(MATERIAL FOR THIS EXERCISE)

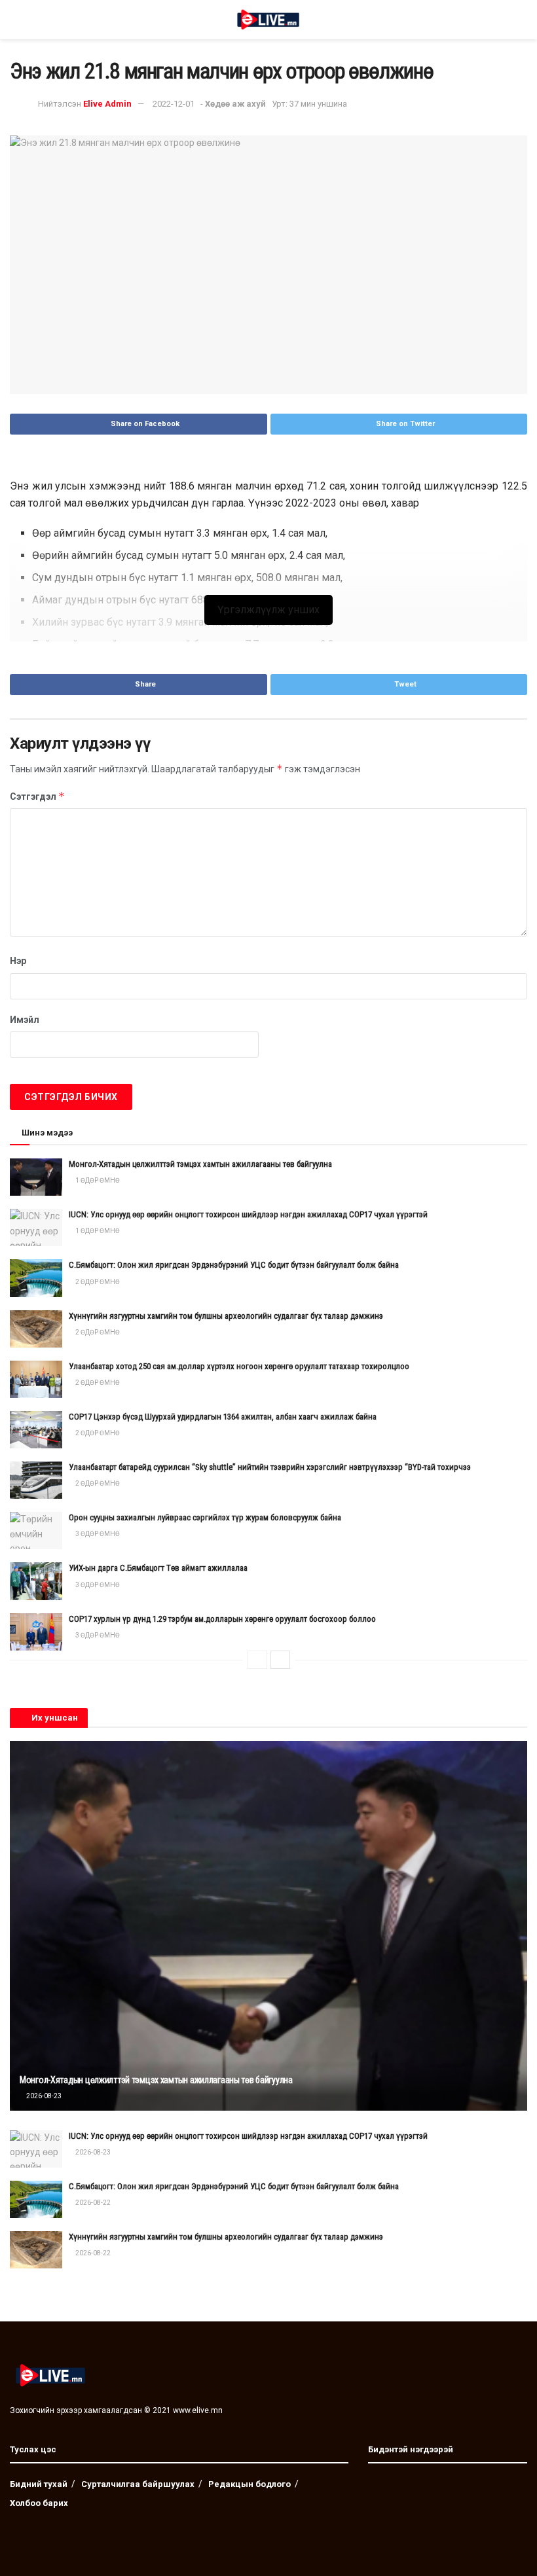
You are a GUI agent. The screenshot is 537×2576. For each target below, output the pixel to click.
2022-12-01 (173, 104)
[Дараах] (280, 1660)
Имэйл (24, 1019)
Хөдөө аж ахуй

(End MATERIAL FOR THIS EXERCISE)

Would you write out an exact copy of the entries above, with no images?

▸ SOLUTION TO THIS TASK
You are a GUI agent. The screenshot is 537×2576. For each target below, output the pixel to click.
2022-12-01 (173, 104)
[Дараах] (280, 1660)
Имэйл (24, 1019)
Хөдөө аж ахуй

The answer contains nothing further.